▶ _Work to complete_
Copy exactly the lines of the records below, starting at the line that contains "Where should I" and continuing through the last line, both included; omit any pictures.

▶ _Data for this task_
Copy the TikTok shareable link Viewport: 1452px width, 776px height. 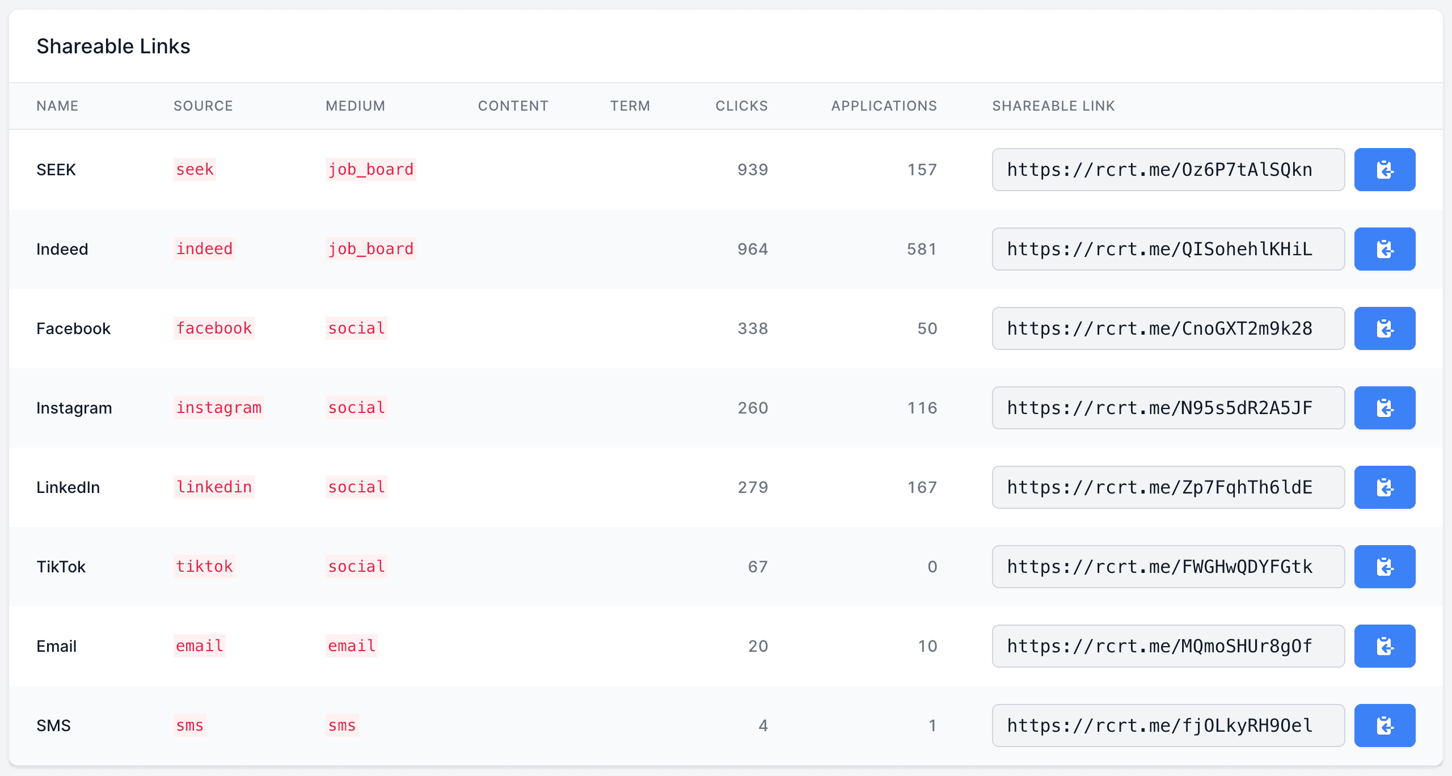pos(1385,567)
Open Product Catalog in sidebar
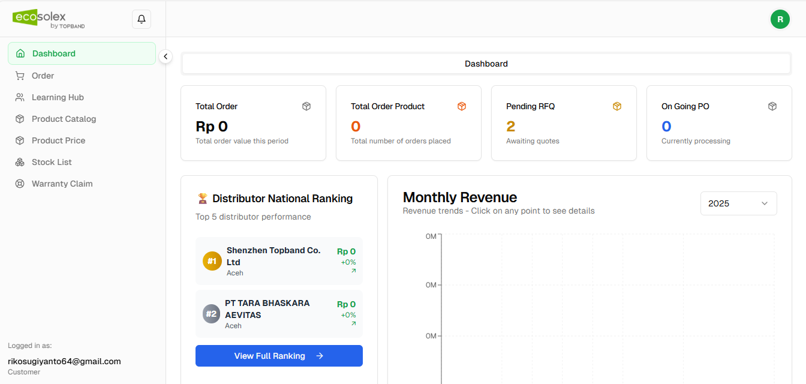806x384 pixels. (x=64, y=119)
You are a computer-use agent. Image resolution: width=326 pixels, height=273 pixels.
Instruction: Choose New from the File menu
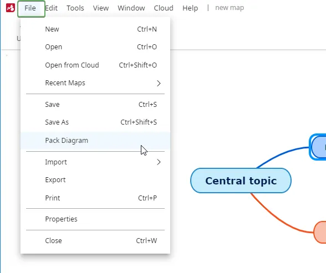95,29
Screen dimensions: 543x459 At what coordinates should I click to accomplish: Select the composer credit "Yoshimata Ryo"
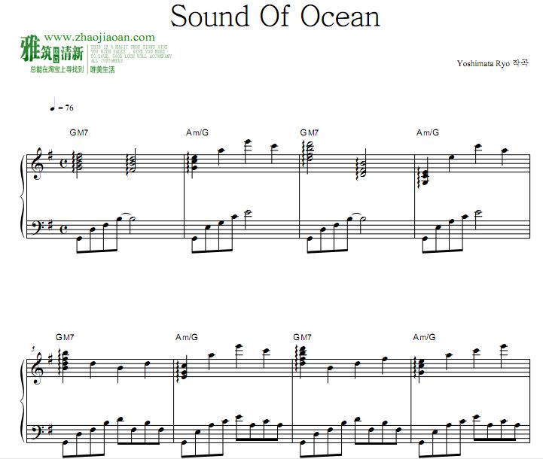[x=483, y=65]
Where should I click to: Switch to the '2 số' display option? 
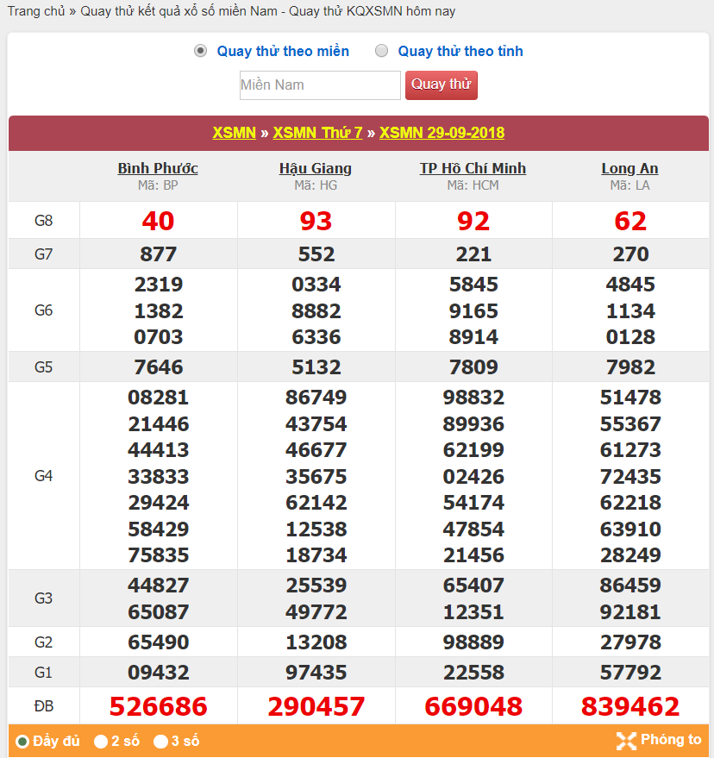101,741
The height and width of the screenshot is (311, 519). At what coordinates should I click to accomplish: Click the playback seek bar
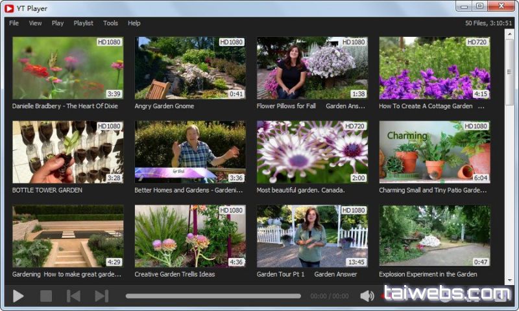[213, 296]
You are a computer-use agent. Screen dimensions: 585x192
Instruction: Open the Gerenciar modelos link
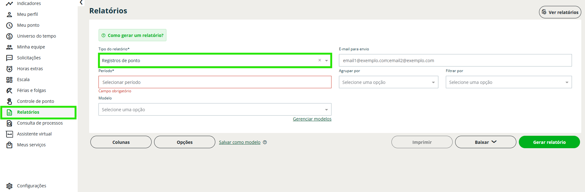pos(312,119)
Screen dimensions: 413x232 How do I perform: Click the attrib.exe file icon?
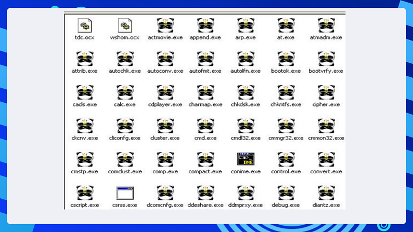(84, 59)
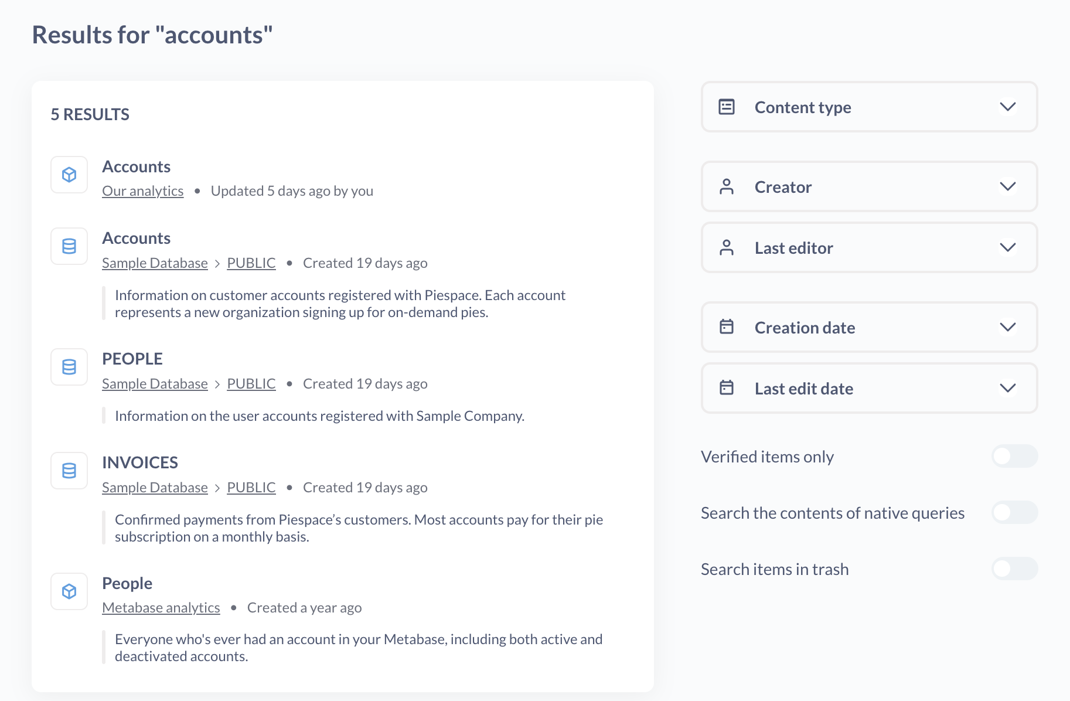1070x701 pixels.
Task: Turn on Search items in trash
Action: (x=1014, y=569)
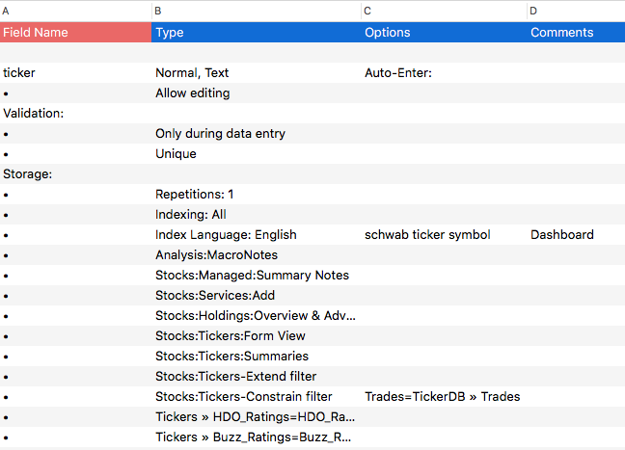The width and height of the screenshot is (625, 450).
Task: Click the Unique cell
Action: 257,154
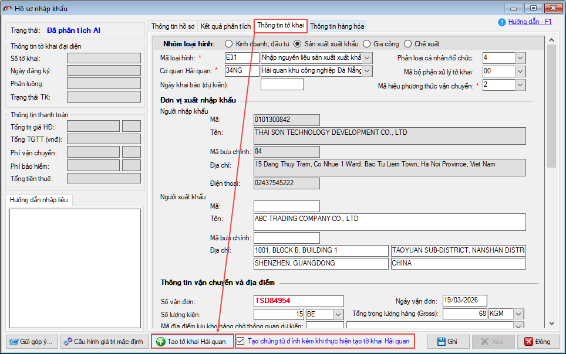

▶ _Exercise answer_
Where should I click to: Switch to the '2 số' display option? 
101,741
The height and width of the screenshot is (311, 519). At what coordinates should I click to accomplish: Click the playback seek bar
[213, 296]
You are a computer-use agent. Screen dimensions: 585x192
Instruction: Open the Gerenciar modelos link
pos(312,119)
Screen dimensions: 413x232 How do I perform: Click the attrib.exe file icon?
(84, 59)
1070x701 pixels.
Task: Turn on Search items in trash
Action: (x=1014, y=569)
The width and height of the screenshot is (625, 450).
Task: Click the Unique cell
Action: 257,154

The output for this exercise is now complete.